▸ DATA IN THIS EXERCISE
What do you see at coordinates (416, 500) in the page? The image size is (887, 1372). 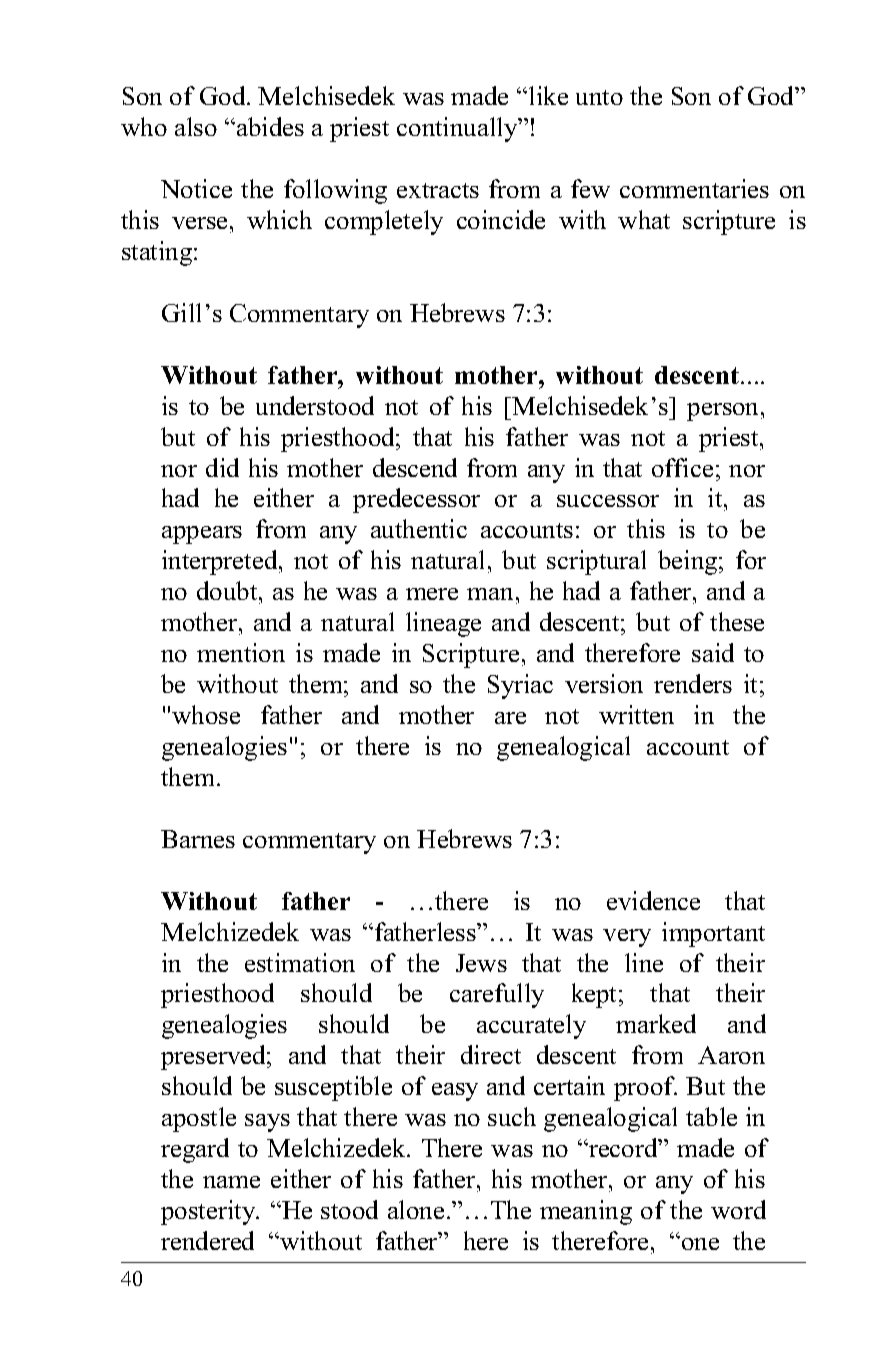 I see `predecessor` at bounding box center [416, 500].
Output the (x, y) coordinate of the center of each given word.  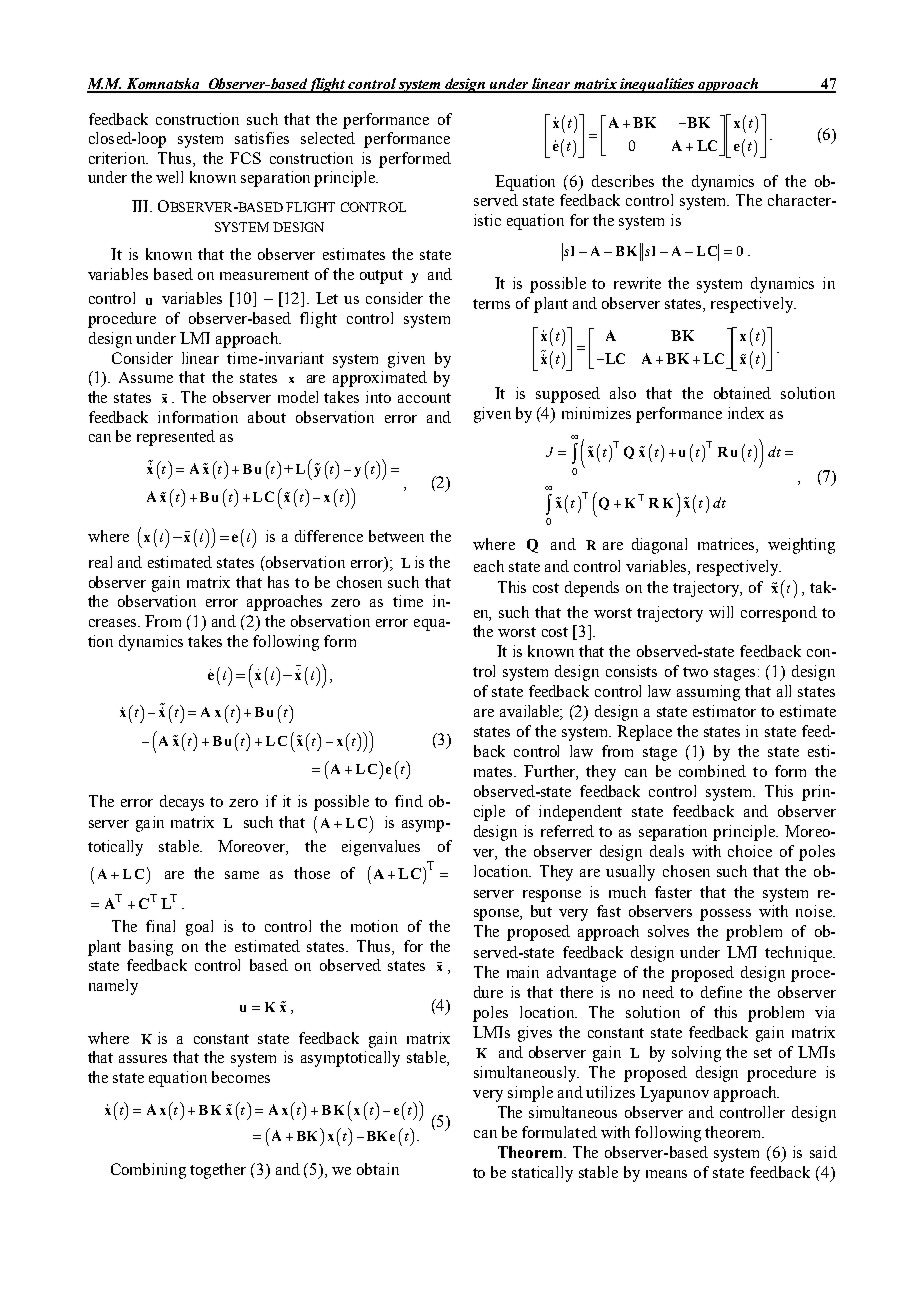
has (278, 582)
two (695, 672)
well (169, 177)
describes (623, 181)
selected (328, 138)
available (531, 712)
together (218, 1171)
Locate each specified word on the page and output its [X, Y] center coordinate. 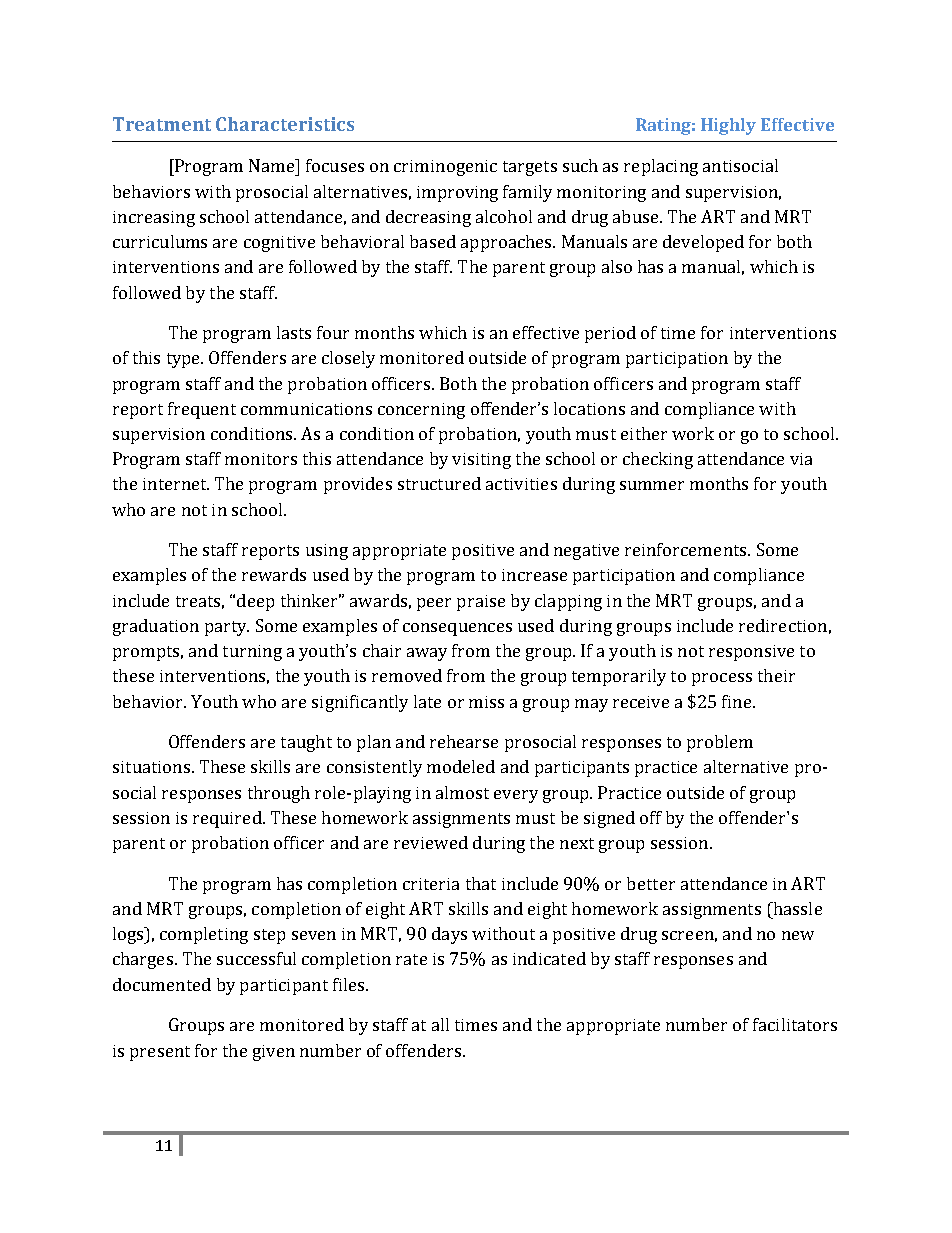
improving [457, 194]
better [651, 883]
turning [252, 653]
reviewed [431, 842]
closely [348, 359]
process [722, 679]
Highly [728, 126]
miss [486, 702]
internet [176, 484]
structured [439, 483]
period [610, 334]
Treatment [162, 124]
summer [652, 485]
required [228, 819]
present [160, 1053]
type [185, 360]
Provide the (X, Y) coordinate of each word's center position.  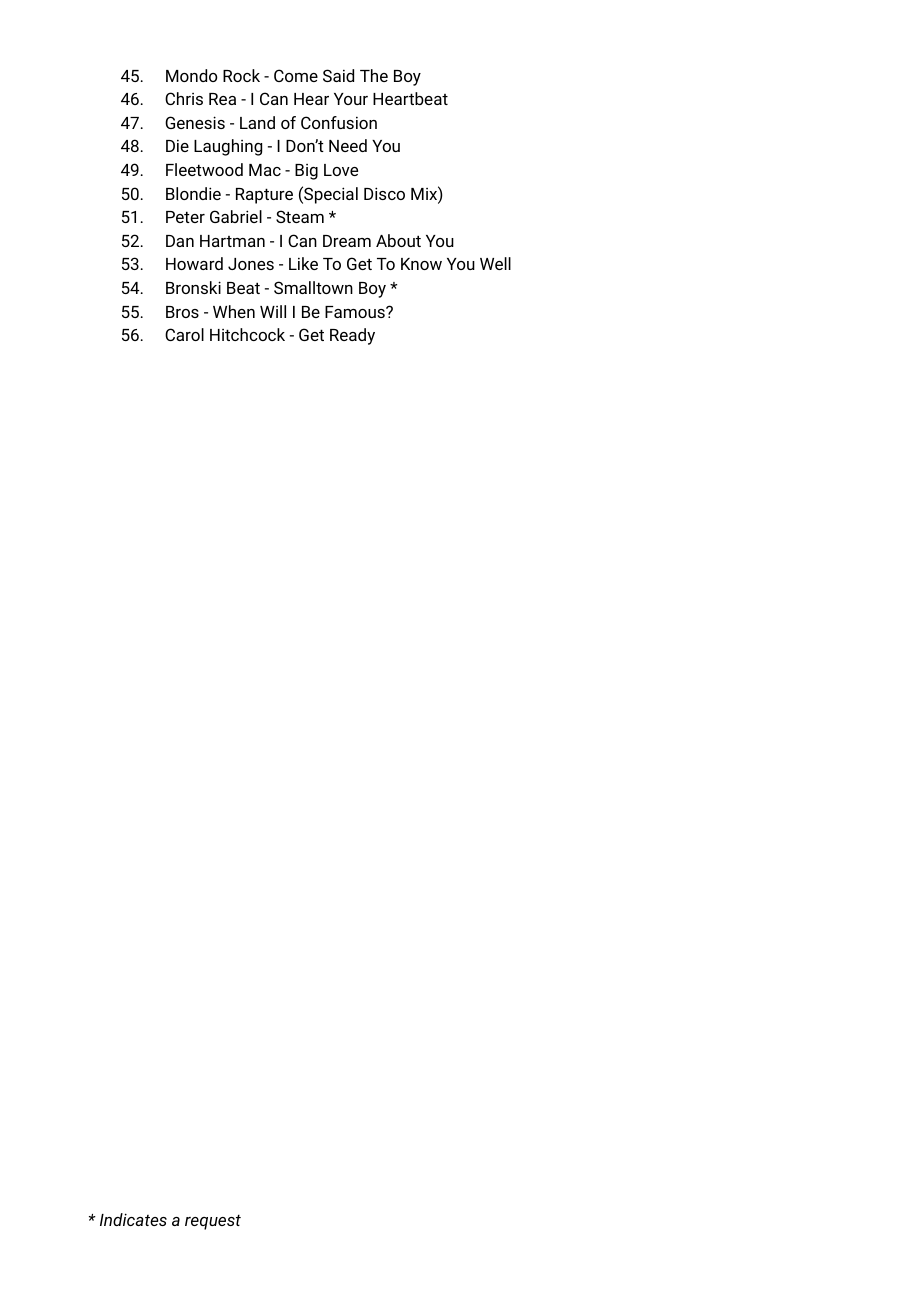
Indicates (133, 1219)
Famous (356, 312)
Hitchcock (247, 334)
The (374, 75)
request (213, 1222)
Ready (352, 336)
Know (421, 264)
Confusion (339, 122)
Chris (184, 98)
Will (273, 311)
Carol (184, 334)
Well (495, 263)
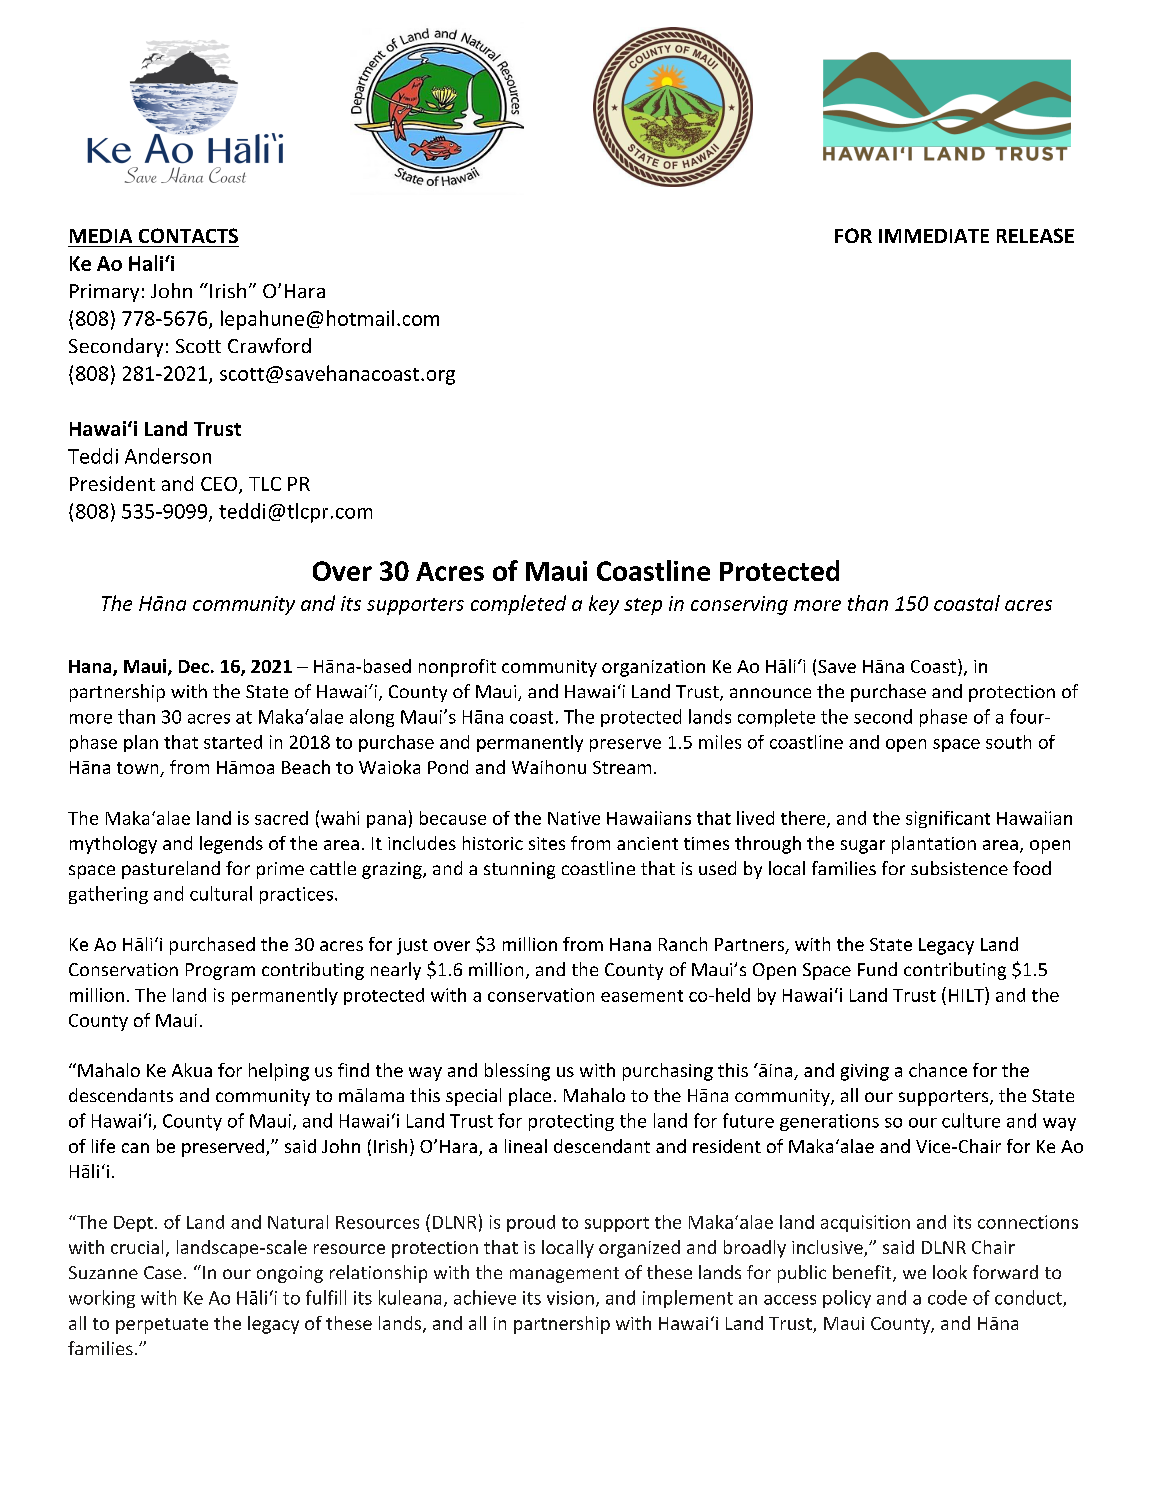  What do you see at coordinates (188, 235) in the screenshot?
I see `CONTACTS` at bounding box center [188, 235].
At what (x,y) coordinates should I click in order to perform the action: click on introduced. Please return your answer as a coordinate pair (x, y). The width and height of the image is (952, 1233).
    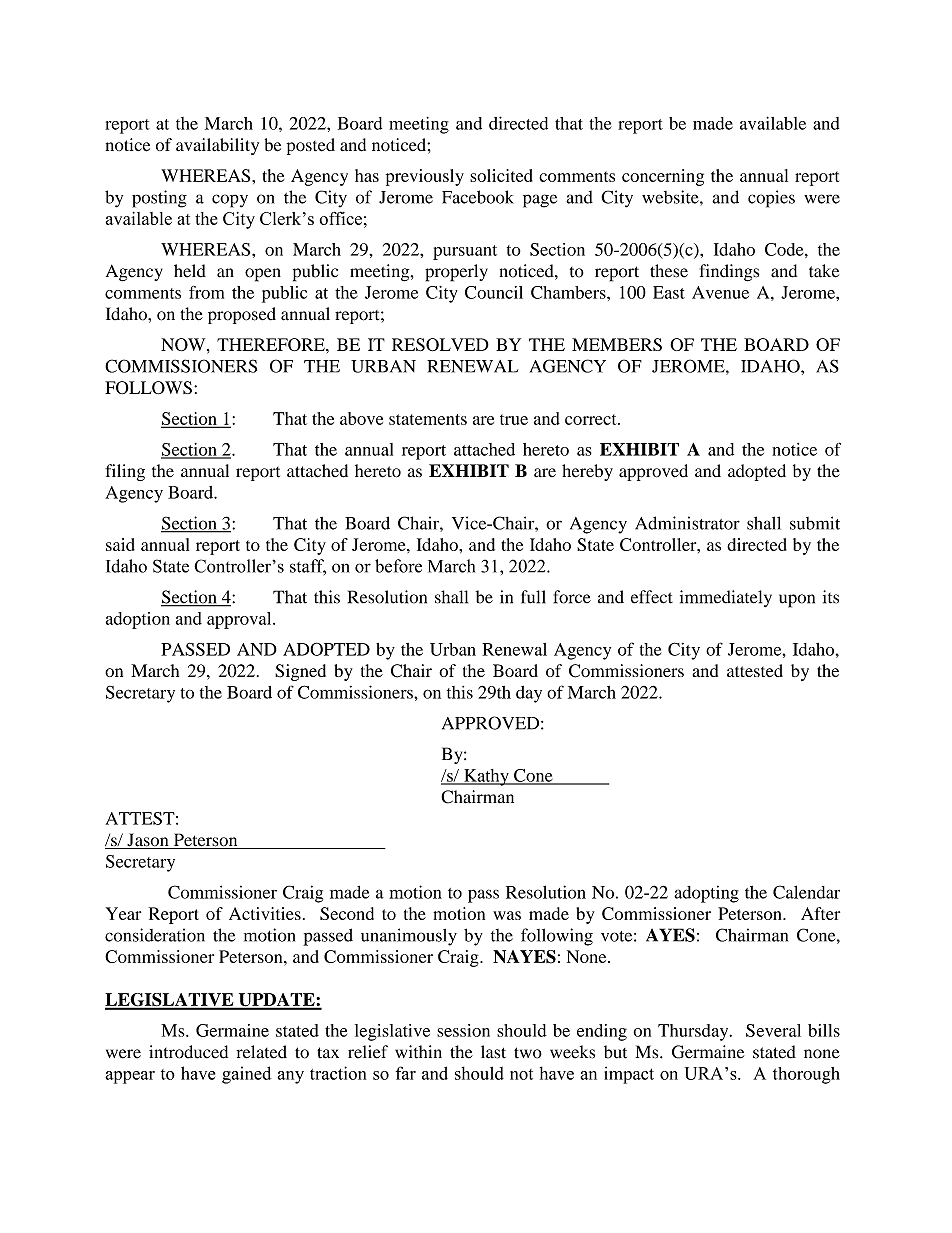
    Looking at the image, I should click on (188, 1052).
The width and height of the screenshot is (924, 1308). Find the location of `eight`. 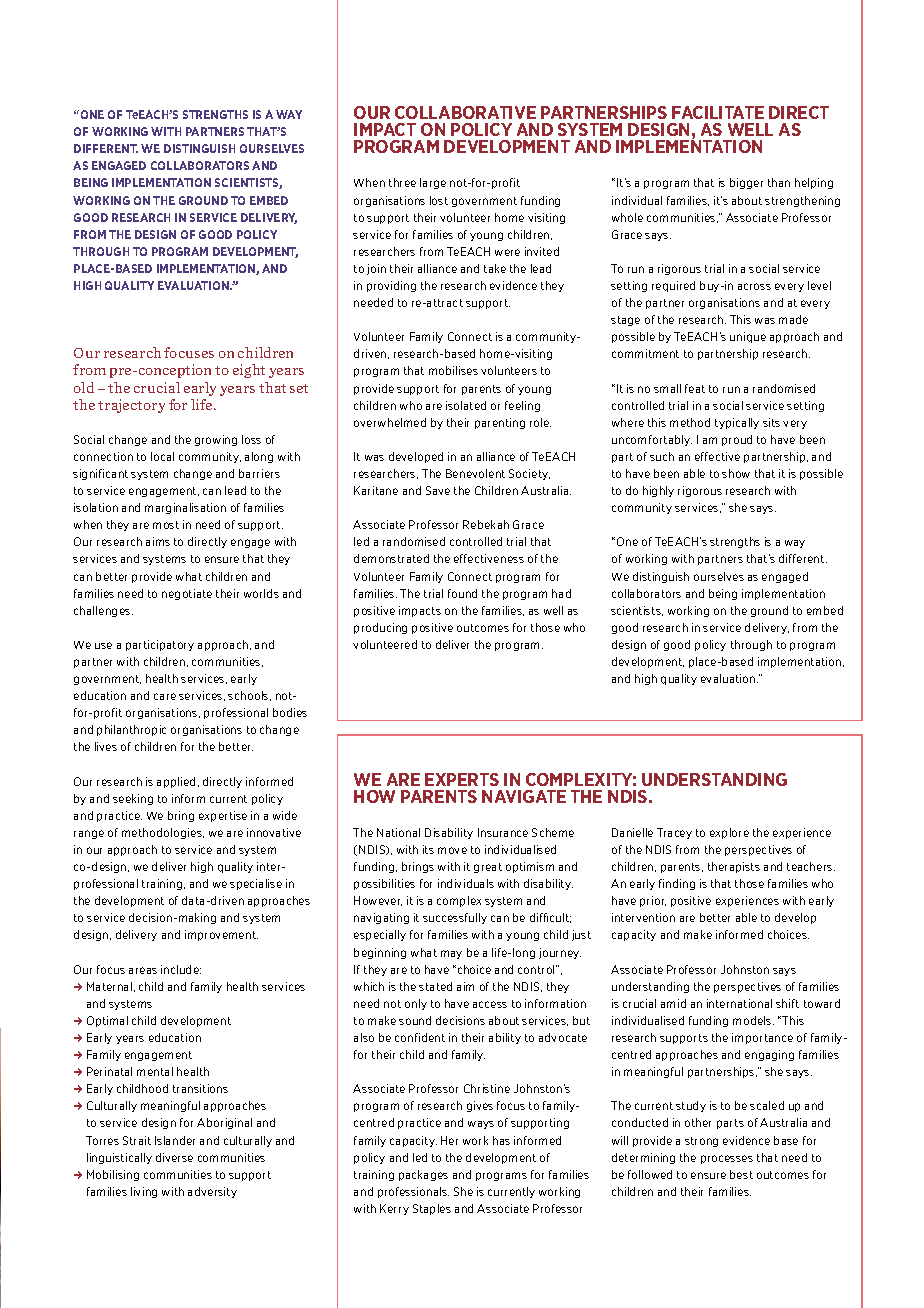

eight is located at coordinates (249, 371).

▸ YOUR INSTRUCTIONS
Change "width" to "breadth" in the entries, starting at the line that has "Chris (184, 98)" and running through the last entry, and leave everything else as it stands. Write out only those lines, without the pictures.

▸ EXERCISE ANSWER
Chris (184, 98)
Will (273, 311)
Carol (184, 334)
Well (495, 263)
  What do you see at coordinates (188, 235) in the screenshot?
I see `CONTACTS` at bounding box center [188, 235].
At what (x,y) coordinates should I click in order to perform the action: click on introduced. Please return your answer as a coordinate pair (x, y). The breadth and height of the image is (952, 1233).
    Looking at the image, I should click on (188, 1052).
The breadth and height of the screenshot is (924, 1308). Find the location of `eight`. 

eight is located at coordinates (249, 371).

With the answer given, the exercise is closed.